**Direction:** Repeat the listing below word for word, from the line containing "Expand the Volumes folder in outliner" through the end of the listing, with both ends included. Leave the pictures out.

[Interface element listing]
— BEGIN —

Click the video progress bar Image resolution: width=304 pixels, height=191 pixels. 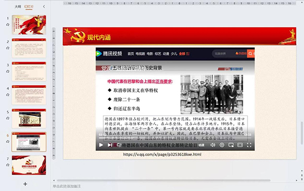(x=175, y=138)
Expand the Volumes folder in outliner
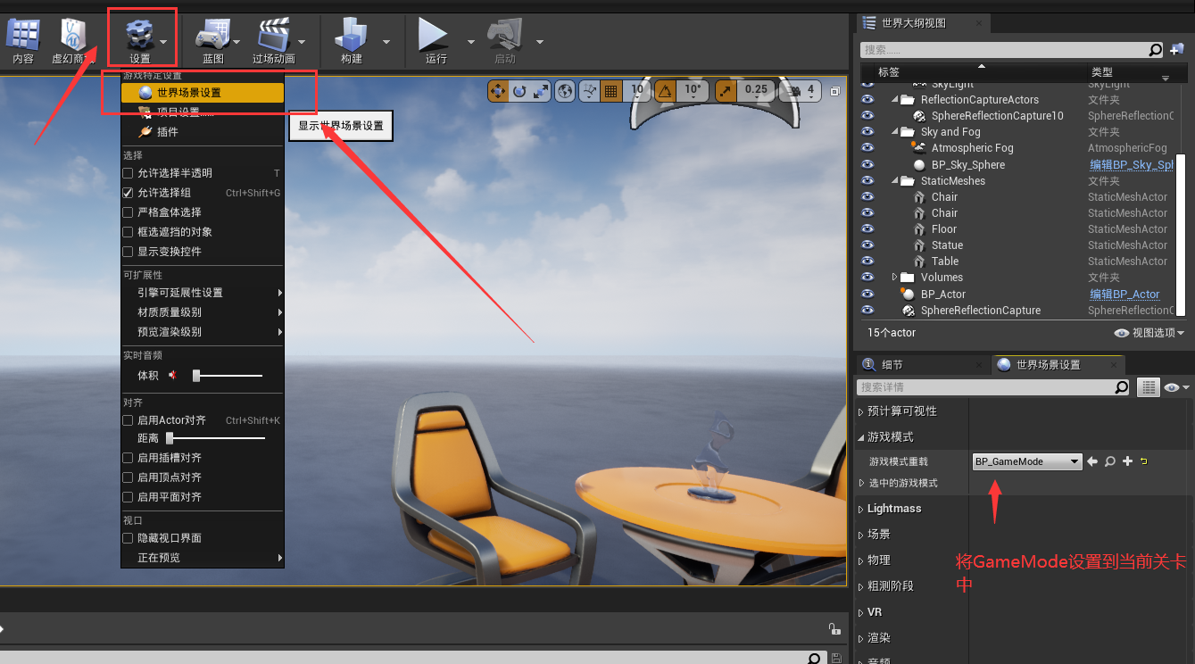 click(895, 278)
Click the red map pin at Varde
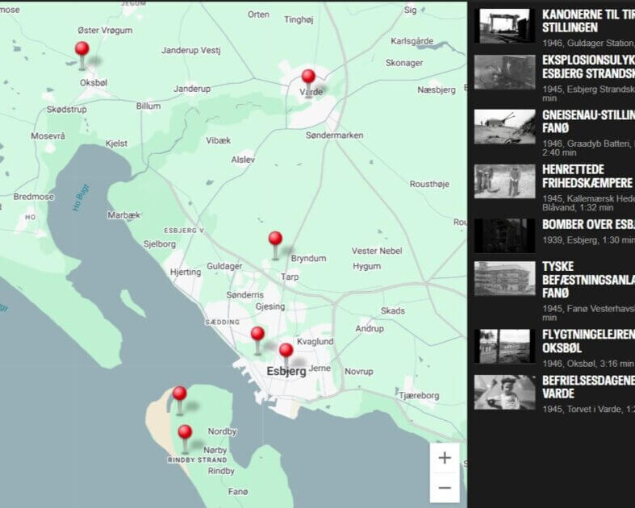Viewport: 635px width, 508px height. point(308,78)
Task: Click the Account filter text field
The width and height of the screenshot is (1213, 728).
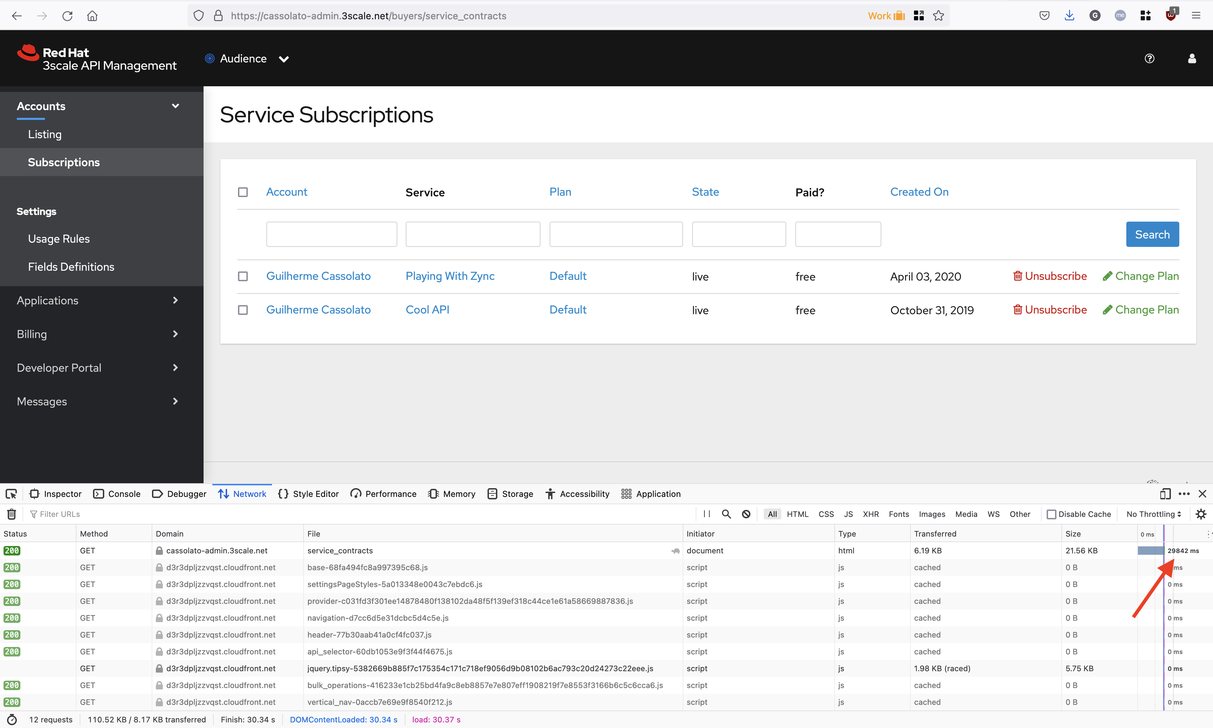Action: 331,234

— END —

**Output for this exercise:**
Expand the Volumes folder in outliner
 click(895, 278)
Click the red map pin at Varde
Viewport: 635px width, 508px height. point(308,78)
Task: Click the Account filter text field
The width and height of the screenshot is (1213, 728).
Action: 331,234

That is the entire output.